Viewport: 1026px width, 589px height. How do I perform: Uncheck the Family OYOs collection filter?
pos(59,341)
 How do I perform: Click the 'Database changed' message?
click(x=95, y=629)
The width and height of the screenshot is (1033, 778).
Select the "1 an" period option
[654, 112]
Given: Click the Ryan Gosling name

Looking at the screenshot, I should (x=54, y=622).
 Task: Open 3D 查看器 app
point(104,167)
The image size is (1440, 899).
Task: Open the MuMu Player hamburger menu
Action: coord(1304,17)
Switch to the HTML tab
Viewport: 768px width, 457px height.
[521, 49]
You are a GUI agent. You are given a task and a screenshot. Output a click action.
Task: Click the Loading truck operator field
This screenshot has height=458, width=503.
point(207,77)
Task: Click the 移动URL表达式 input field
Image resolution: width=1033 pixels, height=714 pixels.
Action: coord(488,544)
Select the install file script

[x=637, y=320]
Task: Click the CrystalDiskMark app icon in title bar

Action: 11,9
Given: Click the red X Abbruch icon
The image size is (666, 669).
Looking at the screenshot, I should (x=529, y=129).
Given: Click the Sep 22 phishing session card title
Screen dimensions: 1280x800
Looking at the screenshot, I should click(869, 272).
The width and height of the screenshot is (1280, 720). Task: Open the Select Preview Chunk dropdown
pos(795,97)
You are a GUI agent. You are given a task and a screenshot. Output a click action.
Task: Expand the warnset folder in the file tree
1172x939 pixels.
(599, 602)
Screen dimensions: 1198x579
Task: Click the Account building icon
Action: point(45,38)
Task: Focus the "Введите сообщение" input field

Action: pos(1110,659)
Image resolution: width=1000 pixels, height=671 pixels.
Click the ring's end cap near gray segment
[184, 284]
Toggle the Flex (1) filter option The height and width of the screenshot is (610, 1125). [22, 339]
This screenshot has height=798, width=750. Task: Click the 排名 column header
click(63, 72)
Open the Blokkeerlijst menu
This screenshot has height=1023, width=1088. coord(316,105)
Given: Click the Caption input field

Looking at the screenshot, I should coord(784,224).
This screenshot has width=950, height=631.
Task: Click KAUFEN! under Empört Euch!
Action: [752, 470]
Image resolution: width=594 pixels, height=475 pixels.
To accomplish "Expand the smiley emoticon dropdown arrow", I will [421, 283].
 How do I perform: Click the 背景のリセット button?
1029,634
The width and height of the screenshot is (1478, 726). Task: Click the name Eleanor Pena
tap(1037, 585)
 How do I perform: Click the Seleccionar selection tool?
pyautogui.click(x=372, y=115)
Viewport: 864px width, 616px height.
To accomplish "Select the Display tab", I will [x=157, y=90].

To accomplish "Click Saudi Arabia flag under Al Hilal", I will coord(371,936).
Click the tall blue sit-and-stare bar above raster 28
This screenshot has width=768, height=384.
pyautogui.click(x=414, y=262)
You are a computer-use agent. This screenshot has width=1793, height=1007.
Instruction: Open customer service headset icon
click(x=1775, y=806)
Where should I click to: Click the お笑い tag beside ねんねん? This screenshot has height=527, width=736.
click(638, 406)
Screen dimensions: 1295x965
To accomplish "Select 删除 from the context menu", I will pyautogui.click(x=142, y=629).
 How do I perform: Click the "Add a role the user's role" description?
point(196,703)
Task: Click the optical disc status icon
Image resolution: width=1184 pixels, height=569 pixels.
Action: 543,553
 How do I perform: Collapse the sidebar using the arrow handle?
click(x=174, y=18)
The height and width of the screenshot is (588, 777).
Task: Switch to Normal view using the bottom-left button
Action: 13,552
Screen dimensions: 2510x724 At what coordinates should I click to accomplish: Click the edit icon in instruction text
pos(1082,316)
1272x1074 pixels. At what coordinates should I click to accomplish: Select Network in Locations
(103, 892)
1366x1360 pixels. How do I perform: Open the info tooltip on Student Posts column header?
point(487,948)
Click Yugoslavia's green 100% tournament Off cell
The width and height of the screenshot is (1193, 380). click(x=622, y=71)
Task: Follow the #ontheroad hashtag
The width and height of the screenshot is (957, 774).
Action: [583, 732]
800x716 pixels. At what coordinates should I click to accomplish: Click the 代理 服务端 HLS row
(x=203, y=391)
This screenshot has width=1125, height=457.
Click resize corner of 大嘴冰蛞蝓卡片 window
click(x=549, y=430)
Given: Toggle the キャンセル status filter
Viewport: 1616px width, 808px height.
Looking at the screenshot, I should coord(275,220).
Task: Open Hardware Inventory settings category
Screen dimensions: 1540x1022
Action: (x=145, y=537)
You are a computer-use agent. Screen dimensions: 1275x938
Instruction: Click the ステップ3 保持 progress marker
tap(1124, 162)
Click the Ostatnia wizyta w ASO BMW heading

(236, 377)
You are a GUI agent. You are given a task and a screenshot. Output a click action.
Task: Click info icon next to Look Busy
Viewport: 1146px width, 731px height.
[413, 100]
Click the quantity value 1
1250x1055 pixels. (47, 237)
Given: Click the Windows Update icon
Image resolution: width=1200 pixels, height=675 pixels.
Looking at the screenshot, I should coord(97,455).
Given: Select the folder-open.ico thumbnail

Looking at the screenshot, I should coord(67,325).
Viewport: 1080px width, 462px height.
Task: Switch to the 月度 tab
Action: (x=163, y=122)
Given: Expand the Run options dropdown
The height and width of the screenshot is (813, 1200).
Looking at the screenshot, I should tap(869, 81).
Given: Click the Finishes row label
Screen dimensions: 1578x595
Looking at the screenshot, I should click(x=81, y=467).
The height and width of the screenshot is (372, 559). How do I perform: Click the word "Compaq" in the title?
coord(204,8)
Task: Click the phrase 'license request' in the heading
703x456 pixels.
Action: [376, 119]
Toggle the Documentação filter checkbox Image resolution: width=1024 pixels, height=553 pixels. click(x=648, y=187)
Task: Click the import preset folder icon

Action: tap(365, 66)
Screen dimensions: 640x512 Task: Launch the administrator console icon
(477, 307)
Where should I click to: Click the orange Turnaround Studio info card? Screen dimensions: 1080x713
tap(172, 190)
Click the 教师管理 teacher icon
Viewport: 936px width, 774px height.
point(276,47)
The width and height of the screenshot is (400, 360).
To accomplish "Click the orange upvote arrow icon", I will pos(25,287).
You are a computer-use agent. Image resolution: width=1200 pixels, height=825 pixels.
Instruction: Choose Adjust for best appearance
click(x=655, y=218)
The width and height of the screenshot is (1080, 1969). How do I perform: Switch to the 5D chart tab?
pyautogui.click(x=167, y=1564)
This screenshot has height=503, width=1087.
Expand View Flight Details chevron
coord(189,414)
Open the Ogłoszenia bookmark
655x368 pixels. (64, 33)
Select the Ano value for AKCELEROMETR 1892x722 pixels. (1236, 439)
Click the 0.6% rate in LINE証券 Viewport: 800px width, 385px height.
#####
* [Work instructions]: If a line in the listing contains the string "status", copy it.

* [Task answer]:
Task: Click the optical disc status icon
Given: Toggle the キャンセル status filter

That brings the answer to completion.